Resources that explain how to use these applications are readily available—A Nonprofit's Introduction to Google's Online Mapping Tools is a great start—and there are literally hundreds of handy examples out there. But to give you just a taste of what's possible, here’s round up of a few of our favorites.
Google Earth
Sierra Club B.C. put together this Day After Tomorrow-esque animation showing the inundation Vancouver would experience after six meters of sea level rise (which, it should be noted, would take centuries even under worst-case global warming scenarios).
Try this: Live in Vancouver or know someone who does? Fly around until you find your house. If you're lucky, you'll have a waterfront property. And if not...
Remember the opening sequence of the movie Waterworld, when all the dry land is engulfed under rising seas? You can easily reproduce that animation using the time slider on this Google Earth layer (you may have to download the layer and view it in the Google Earth application, rather than simply viewing it in your browser).

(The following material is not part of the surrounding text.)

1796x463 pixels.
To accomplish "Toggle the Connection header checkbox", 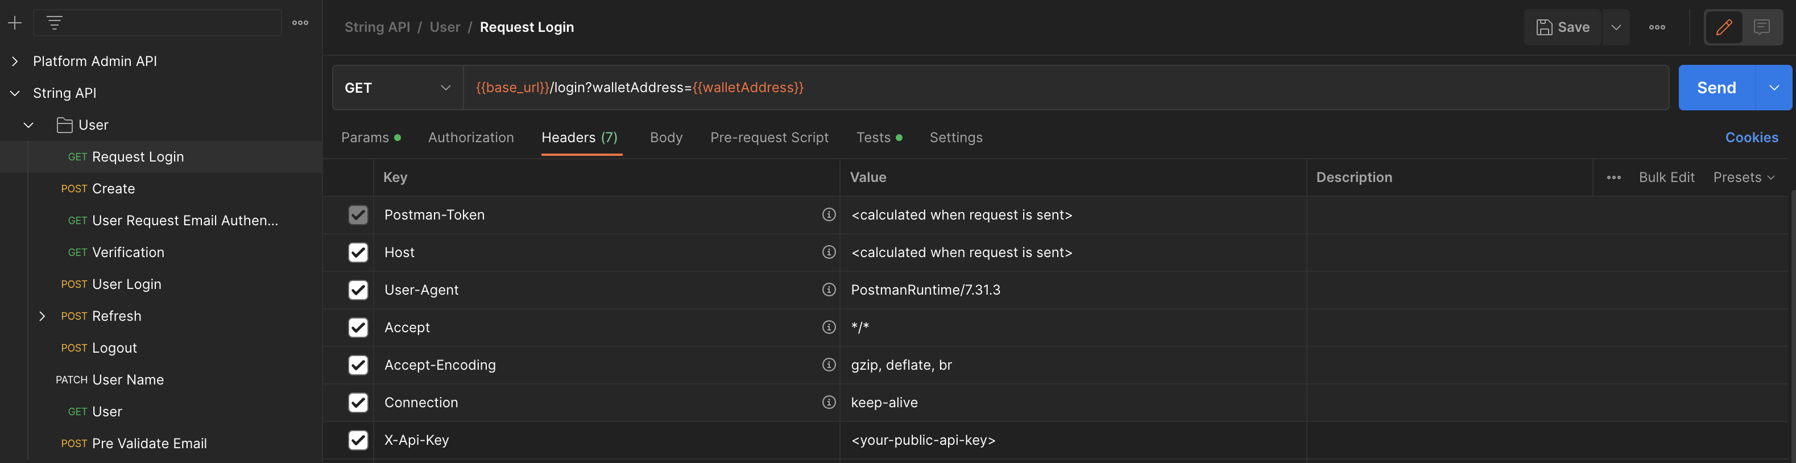I will pos(358,402).
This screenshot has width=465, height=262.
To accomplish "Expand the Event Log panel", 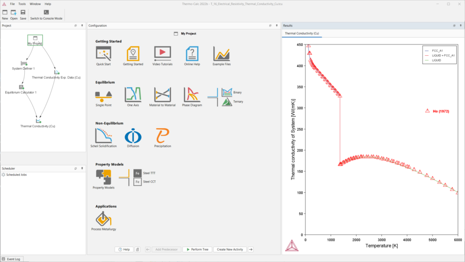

Try this: Fly over to your nearest coastline and check out what the effects of 2 meters of sea level rise will do; that's the current best estimate of what we're in for by the year 2100. Then show it to your local disaster planner.
The Hadley Center in the United Kingdom has put together this compilation of the effects of climate change on our world, and while the offering is a little sparse, it's also easy to digest.

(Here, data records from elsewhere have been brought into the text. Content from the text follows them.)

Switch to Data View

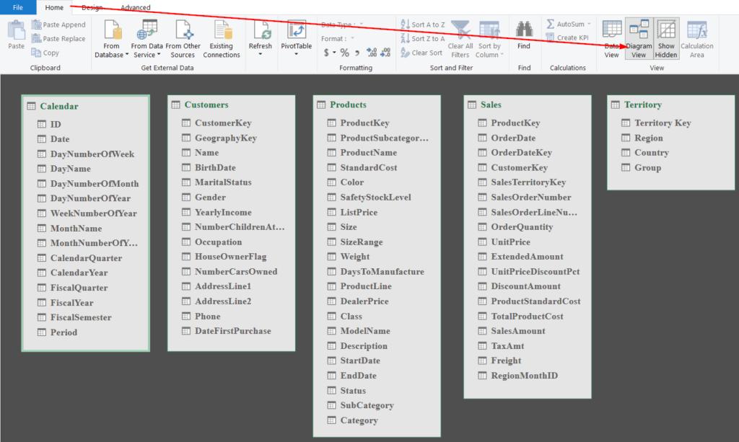pos(611,39)
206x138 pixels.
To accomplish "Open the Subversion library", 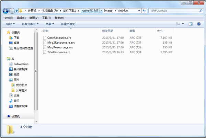I will click(x=21, y=64).
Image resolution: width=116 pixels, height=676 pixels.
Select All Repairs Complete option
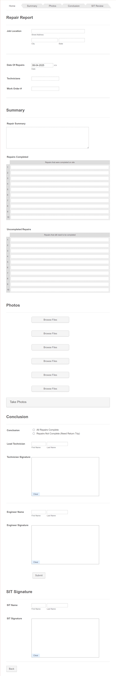(34, 430)
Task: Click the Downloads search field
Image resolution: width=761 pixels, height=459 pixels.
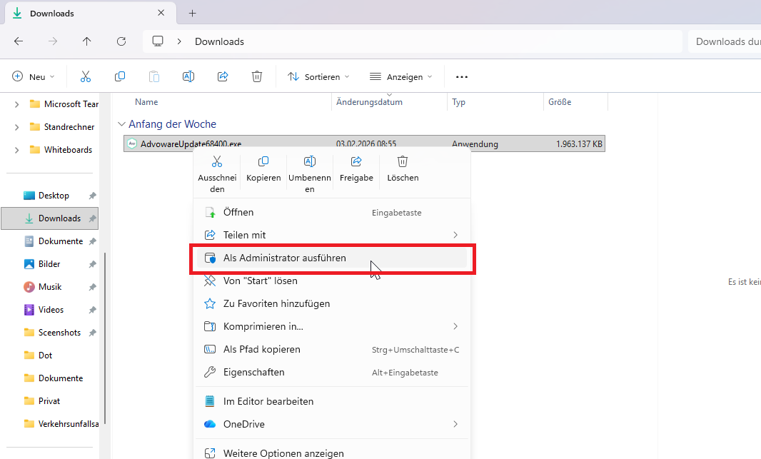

Try this: Center the globe on Canada and drag the time slider to 2070 or so. Click on the buttons that pop up, and find out what extreme summer heat will be like, even in northern climes, and how the Northwest passage will be ice-free and navigable for 125 days out of the year.
Making a gift of a protected piece of land has never been easier, or more concrete. Healthy Planet lets you choose exactly the plot of land you want to adopt in the name of a friend or loved one, and allows you to share it, in all its satellite detail, with whomever you buy it for. (See a video of how it works here.)
Try this: Check out the plot of land adopted by "the UK's smartest man," Steven Fry.
Google Maps
Paul Kedrosky, a venture capitalist and finance commentator, found this image of one extraction point in the Alberta tar sands on Google Maps. Because Google Maps covers almost the entire planet with detailed satellite data, almost nothing can hide from its all-seeing eye—especially not environmental destruction of this scale.
Try this: Zoom in on the gray patch just south west of the big blue lagoon. At a resolution of 100 feet, it's not hard to see how mined areas become utter deserts.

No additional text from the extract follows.